京都の弁護士、工藤です(京都弁護士会所属)。

以前のブログで、法律事務所と法務事務所の違いについてご紹介しました。本日は、同じように友人等からよく質問される、「弁護士と司法書士は何が違うの?」という問いに回答いたします。おそらくこの質問が出てくるのは、債務整理や過払金請求について、弁護士も司法書士もテレビCM等の広告を行っているからだろうと思います。

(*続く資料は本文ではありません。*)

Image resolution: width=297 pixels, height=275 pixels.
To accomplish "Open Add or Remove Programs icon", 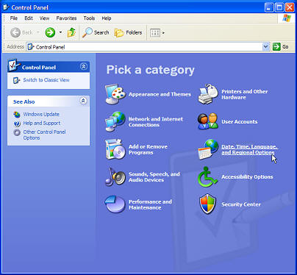I will [115, 149].
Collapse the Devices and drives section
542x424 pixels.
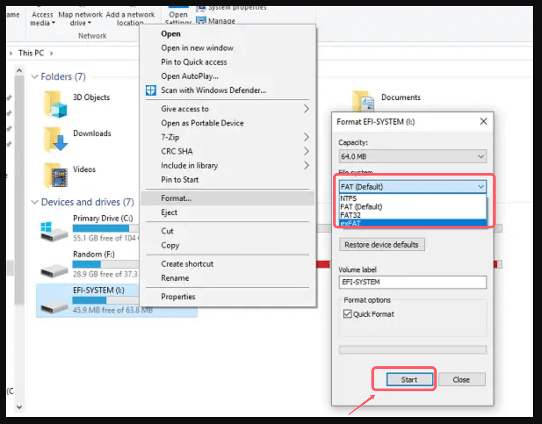tap(34, 202)
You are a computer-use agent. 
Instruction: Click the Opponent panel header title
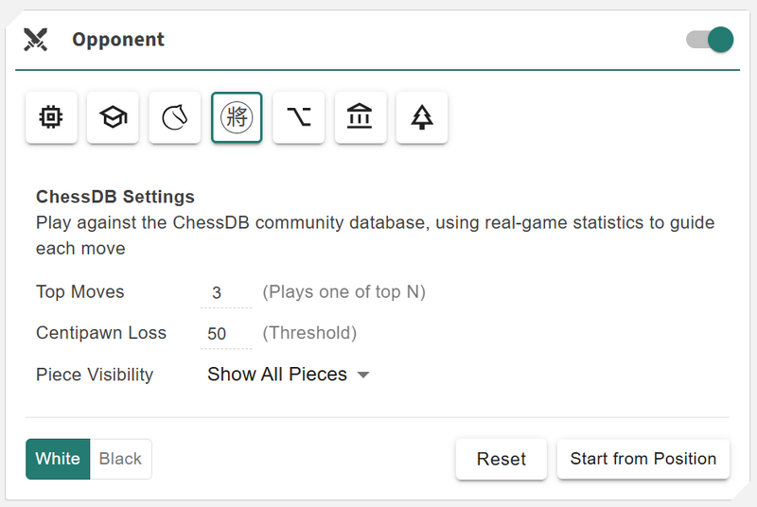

原則的なルールとしては、法律相談を受けたり法律行為の代理をすることができるのは、弁護士だけです(弁護士法72条)。しかし、司法書士のうち、法務大臣の認定を受けている場合には、簡易裁判所における訴訟代理権が与えられ、その範囲で法律行為の代理をすることができます。訴訟の目的物の価額や紛争の目的の価額が140万円以下であるときは、簡易裁判所の管轄になるため、司法書士も代理権を持ちます。そのため、借金の額が140万円以下であれば、司法書士であっても、債権者との交渉権や、簡易裁判所における過払金の支払い請求などが可能です。

このように書くと、弁護士の方が司法書士より仕事の幅が広いという印象を持たれるかもしれません。確かに、法律相談や法律行為の代理という職務領域に関しては、弁護士と司法書士の業務は重複しており、上記のような違いがあります。しかし、そもそも弁護士と司法書士の仕事というのは、全くの別物です。司法書士は、登記や供託の専門家であり、その分野に関しては弁護士よりも知識や経験が豊富な方々ばかりだろうと思います。弁護士として仕事をする中で、司法書士の先生の知恵をお借りしたことがあるという弁護士は少なくないと思います。

「弁護士と司法書士は何が違うの?」という質問に対しては、「全然違う職業です」と回答するのが正解なのかもしれません。